**What this task involves:**
Please copy, exactly as they appear below, the lines from the one containing "Task: Click the Select" through the one containing "Open the chat notifications icon".

(Collected data entries)
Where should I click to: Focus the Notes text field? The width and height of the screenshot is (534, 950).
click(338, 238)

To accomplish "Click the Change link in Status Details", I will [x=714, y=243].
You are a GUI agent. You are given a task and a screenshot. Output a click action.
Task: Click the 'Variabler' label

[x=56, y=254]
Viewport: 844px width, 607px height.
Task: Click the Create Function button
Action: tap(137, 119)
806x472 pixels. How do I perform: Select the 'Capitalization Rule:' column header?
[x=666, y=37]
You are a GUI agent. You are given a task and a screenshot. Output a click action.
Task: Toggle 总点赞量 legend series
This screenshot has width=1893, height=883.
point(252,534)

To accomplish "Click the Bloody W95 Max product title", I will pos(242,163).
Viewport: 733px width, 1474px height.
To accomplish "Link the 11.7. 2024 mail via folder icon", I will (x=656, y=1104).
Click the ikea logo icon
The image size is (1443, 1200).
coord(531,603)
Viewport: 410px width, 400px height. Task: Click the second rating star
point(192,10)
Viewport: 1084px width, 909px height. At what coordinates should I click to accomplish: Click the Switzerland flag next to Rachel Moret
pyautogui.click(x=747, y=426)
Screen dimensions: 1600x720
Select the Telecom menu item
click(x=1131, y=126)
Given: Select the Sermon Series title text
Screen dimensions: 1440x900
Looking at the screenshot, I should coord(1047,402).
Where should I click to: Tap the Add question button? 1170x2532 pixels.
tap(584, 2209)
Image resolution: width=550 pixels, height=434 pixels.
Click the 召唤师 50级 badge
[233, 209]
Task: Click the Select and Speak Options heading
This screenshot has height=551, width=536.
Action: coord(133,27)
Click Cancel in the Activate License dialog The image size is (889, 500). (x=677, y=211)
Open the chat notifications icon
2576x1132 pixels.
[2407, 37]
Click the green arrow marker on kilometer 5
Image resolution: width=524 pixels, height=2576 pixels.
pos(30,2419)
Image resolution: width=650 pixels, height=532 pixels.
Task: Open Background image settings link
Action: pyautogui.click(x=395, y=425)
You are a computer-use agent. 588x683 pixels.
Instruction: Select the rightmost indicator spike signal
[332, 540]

**Solution to the problem:**
Task: Click the Select and Speak Options heading
This screenshot has height=551, width=536.
Action: coord(133,27)
Click Cancel in the Activate License dialog The image size is (889, 500). (x=677, y=211)
Open the chat notifications icon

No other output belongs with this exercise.